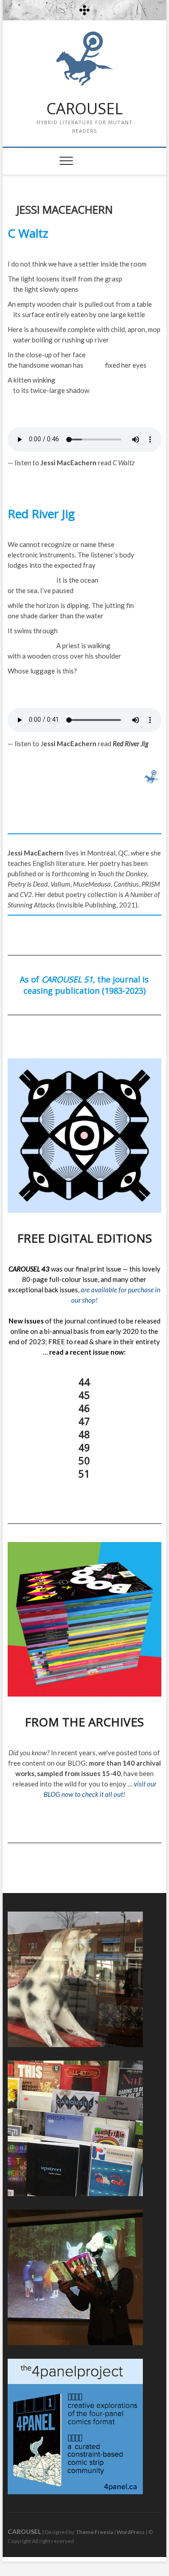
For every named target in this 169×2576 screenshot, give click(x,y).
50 (84, 1460)
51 (84, 1473)
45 (84, 1395)
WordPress (131, 2532)
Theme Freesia (94, 2532)
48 (84, 1434)
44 (84, 1382)
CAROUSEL (84, 108)
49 (84, 1447)
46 (84, 1408)
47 (84, 1421)
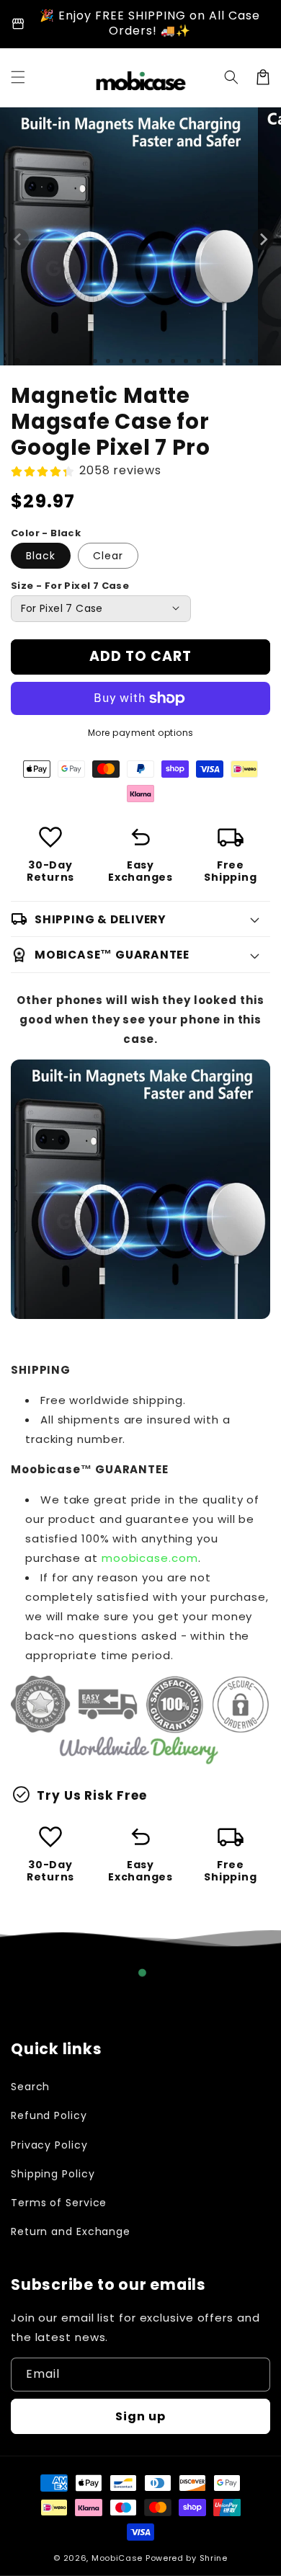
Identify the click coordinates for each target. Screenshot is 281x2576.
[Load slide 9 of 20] (121, 361)
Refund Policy (49, 2115)
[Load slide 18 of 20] (237, 361)
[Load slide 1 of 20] (17, 361)
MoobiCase (117, 2558)
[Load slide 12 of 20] (159, 361)
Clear (108, 555)
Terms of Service (59, 2202)
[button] (231, 77)
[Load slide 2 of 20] (30, 361)
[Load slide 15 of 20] (198, 361)
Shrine (214, 2558)
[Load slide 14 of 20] (185, 361)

● ● ● ●

» **What the task requires**:
Lines from the records above that hold "click" are the ones to list.

» **Response**:
For every named target in this 169×2576 screenshot, give click(x,y).
Identify the click coordinates for each target. Screenshot is 281x2576.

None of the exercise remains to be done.